INSTRUCTIONS FOR THE TASK → The material below has pictures in it. Set down only the lines from the line containing "Where should I" through the line containing "Instruction: Click the 打印 print button", word for word, and leave the pictures behind.

MATERIAL SUPPLIED →
━━━━━━━━━━━━━━━━━━━━

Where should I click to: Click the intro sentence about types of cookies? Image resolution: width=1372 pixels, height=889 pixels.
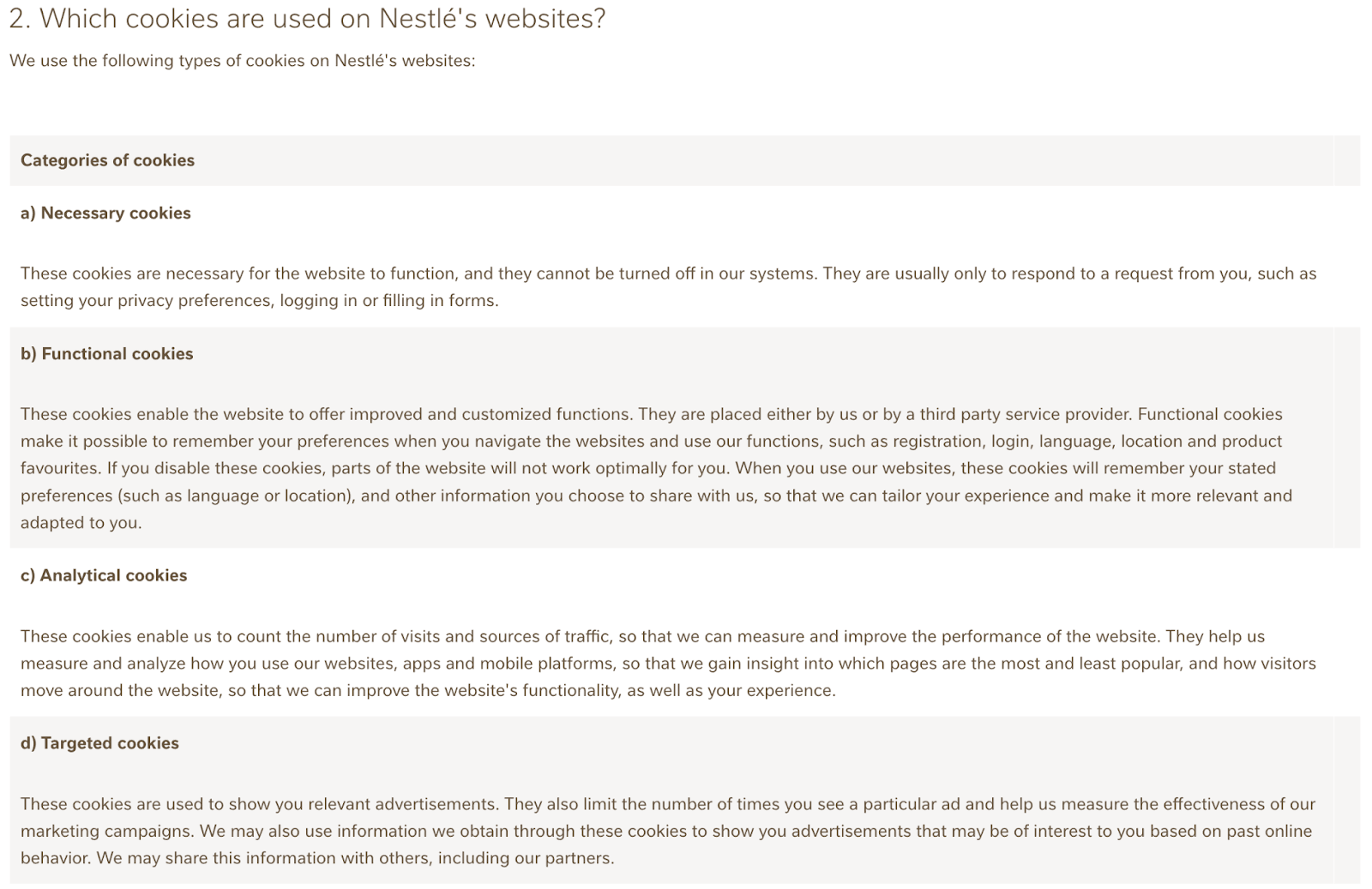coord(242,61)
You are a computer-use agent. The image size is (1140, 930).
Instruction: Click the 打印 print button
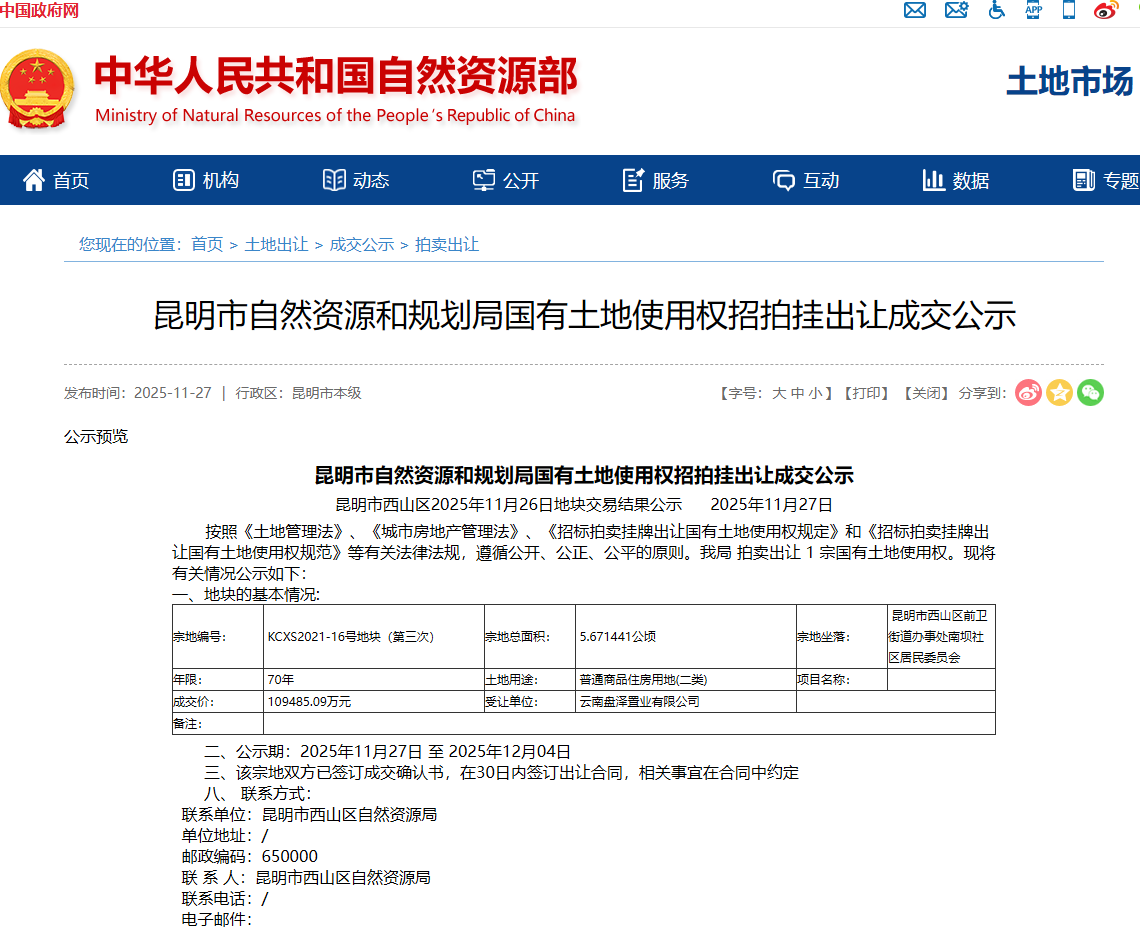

━━━━━━━━━━━━━━━━━━━━

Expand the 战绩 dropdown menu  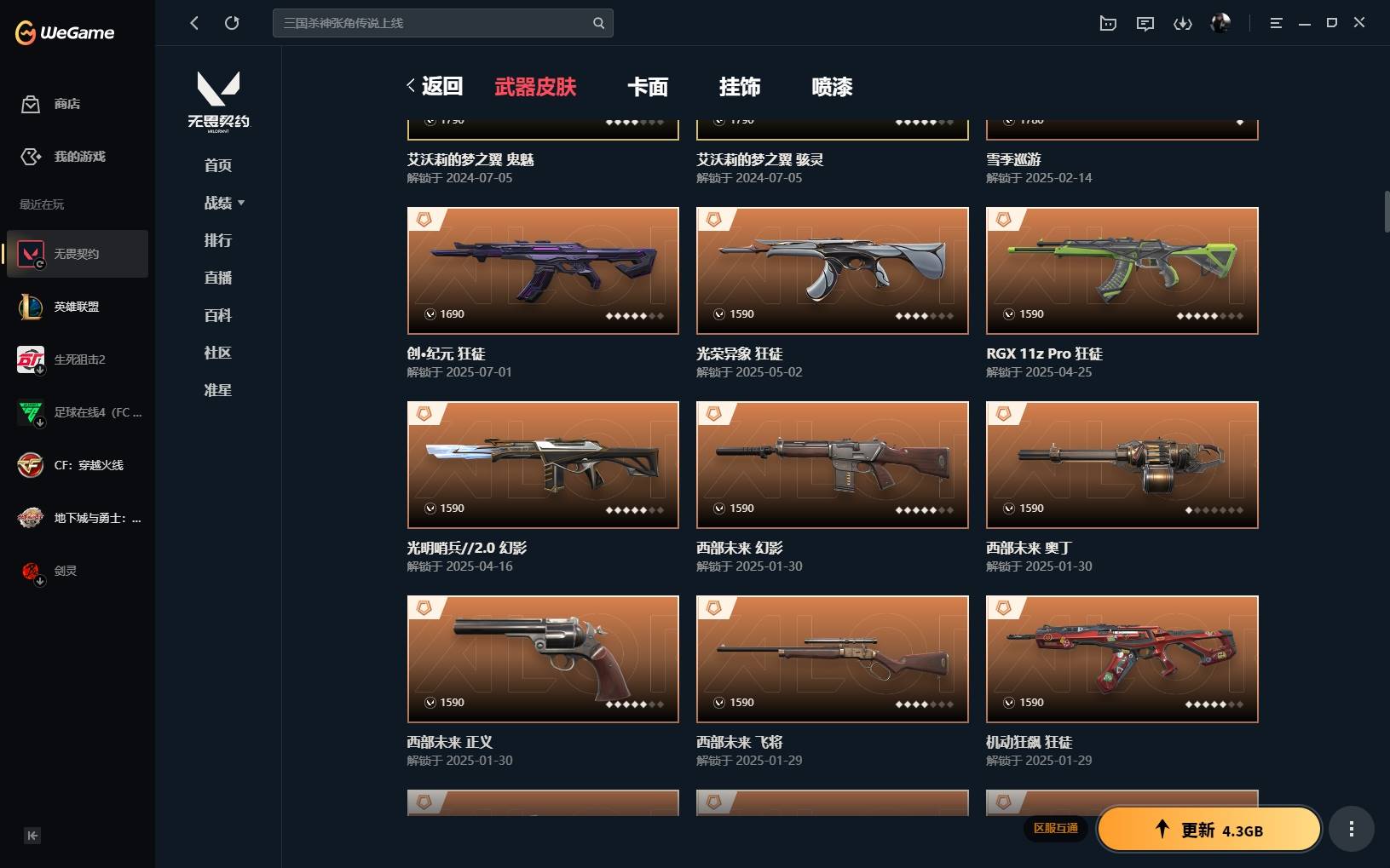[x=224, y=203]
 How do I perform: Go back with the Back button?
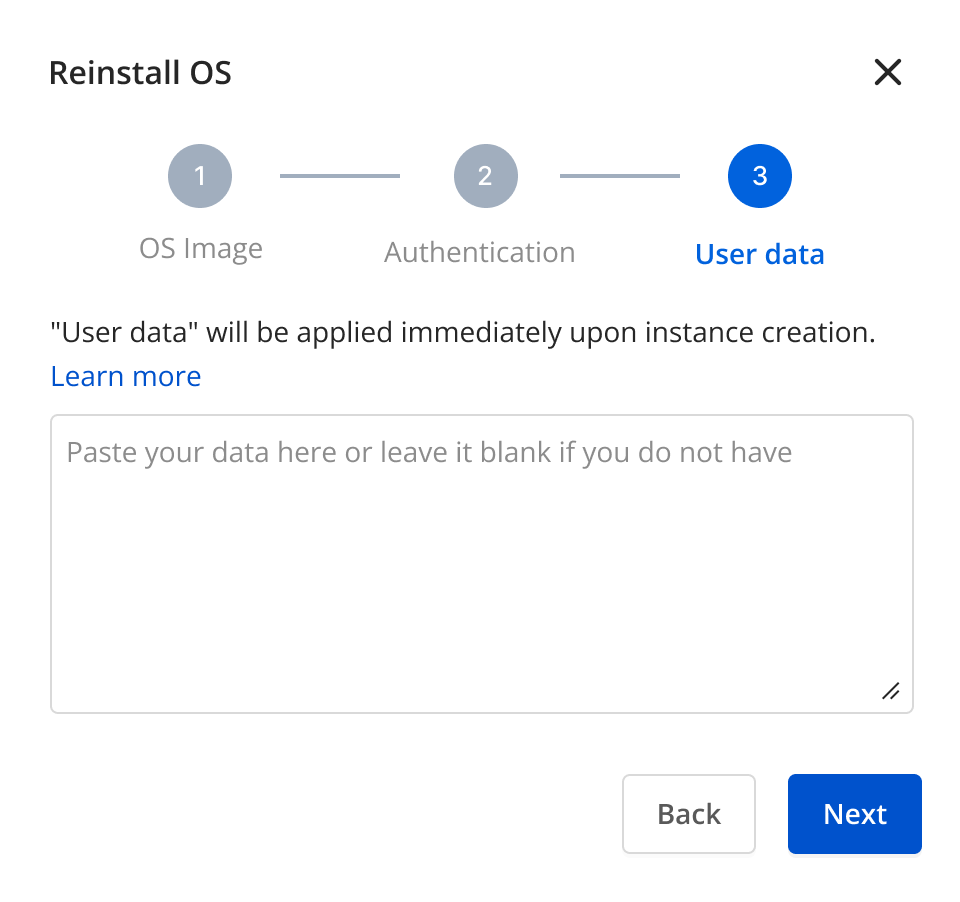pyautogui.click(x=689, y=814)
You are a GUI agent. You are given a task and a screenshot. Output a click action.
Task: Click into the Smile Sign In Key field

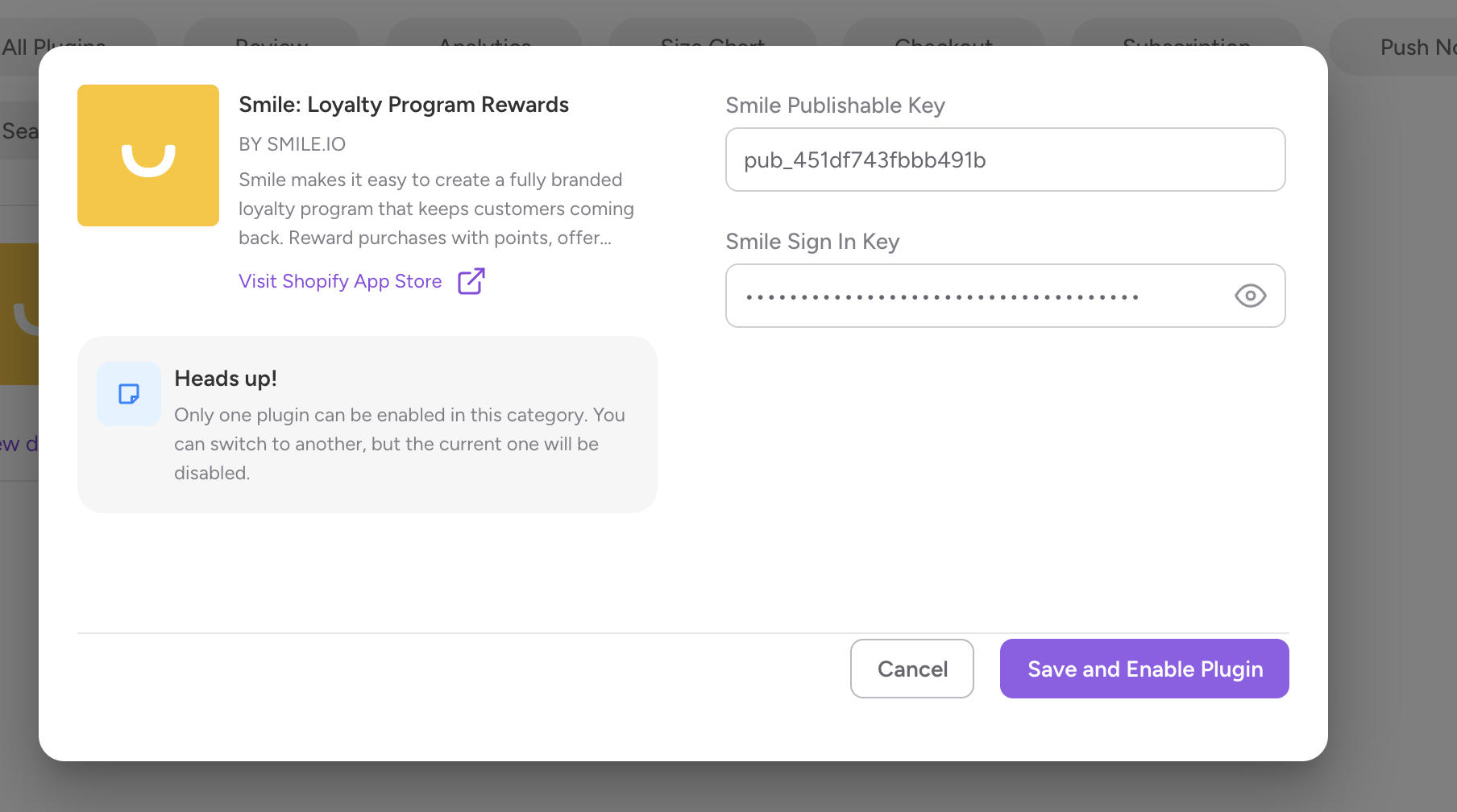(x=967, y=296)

━━━━━━━━━━━━━━━━━━━━

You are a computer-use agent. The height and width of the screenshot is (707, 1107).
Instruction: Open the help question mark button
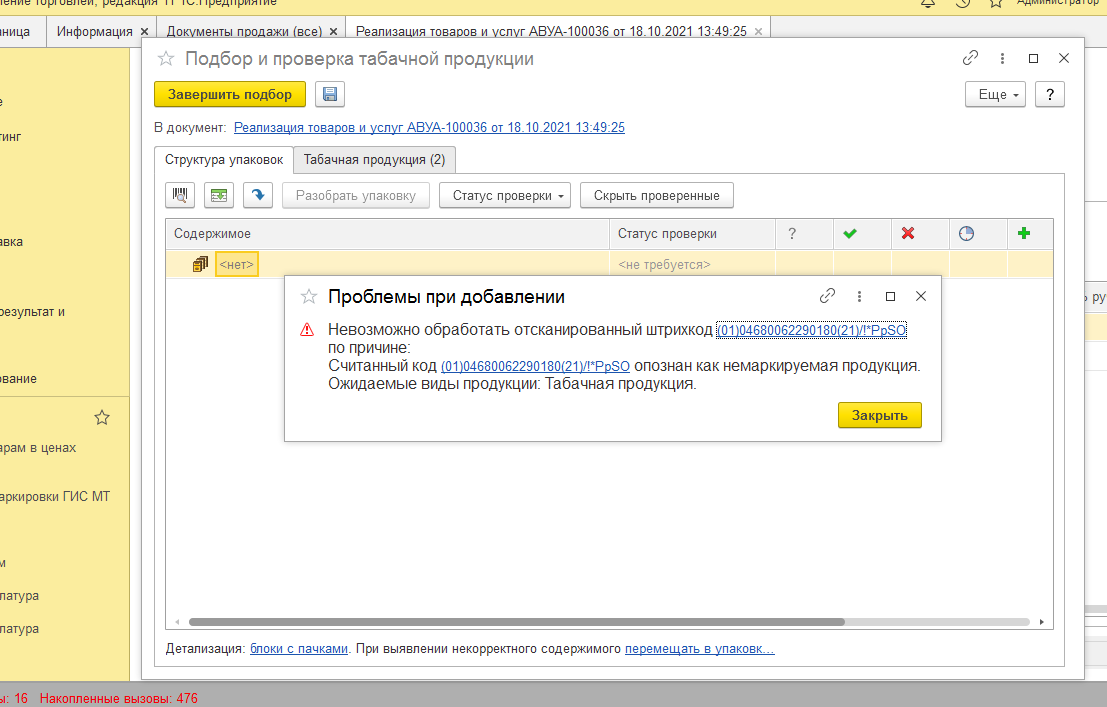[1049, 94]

━━━━━━━━━━━━━━━━━━━━

SOLUTION TO THIS EXERCISE →
Where should I click to: Click the intro sentence about types of cookies? Image resolution: width=1372 pixels, height=889 pixels.
coord(242,61)
You are a computer-use agent. The image size is (1140, 930).
Instruction: Click the 打印 print button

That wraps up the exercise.